▸ **AIM OF THE TASK**
Reproduce word for word, from the entries below, the line with "Given: Switch to the Configuration tab", the line with "Click the wrench", and every line between them, and nothing more.

#####

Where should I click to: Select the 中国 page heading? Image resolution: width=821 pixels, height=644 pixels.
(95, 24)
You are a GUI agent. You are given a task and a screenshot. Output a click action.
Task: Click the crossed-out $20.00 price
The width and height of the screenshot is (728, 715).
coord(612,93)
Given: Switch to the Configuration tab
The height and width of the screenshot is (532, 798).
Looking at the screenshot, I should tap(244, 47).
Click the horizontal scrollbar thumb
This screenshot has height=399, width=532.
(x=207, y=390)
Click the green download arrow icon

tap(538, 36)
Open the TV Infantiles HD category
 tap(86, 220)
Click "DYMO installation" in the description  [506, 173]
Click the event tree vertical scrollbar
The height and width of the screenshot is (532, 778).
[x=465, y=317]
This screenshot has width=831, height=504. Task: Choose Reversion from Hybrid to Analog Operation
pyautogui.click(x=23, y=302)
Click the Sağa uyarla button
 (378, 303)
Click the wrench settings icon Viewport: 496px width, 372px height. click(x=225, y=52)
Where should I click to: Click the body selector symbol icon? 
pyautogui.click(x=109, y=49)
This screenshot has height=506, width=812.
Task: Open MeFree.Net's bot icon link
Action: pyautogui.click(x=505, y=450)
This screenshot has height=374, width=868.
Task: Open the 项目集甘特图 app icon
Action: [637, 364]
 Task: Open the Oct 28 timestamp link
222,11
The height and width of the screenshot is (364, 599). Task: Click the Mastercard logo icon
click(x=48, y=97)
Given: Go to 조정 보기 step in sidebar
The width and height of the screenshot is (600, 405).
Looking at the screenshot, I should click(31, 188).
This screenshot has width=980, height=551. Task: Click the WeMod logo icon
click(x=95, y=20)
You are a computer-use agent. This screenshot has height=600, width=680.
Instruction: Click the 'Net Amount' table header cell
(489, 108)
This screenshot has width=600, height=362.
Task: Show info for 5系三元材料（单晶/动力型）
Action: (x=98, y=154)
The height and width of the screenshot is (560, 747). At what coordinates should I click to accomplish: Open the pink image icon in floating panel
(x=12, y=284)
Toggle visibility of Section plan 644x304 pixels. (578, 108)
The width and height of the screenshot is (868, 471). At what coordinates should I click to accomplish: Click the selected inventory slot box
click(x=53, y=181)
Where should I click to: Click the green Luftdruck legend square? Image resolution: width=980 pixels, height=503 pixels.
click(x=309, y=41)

#####

▸ **WRITTEN ANSWER**
Given: Switch to the Configuration tab
The height and width of the screenshot is (532, 798).
Looking at the screenshot, I should tap(244, 47).
Click the horizontal scrollbar thumb
This screenshot has height=399, width=532.
(x=207, y=390)
Click the green download arrow icon

tap(538, 36)
Open the TV Infantiles HD category
 tap(86, 220)
Click "DYMO installation" in the description  [506, 173]
Click the event tree vertical scrollbar
The height and width of the screenshot is (532, 778).
[x=465, y=317]
This screenshot has width=831, height=504. Task: Choose Reversion from Hybrid to Analog Operation
pyautogui.click(x=23, y=302)
Click the Sağa uyarla button
 (378, 303)
Click the wrench settings icon Viewport: 496px width, 372px height. click(x=225, y=52)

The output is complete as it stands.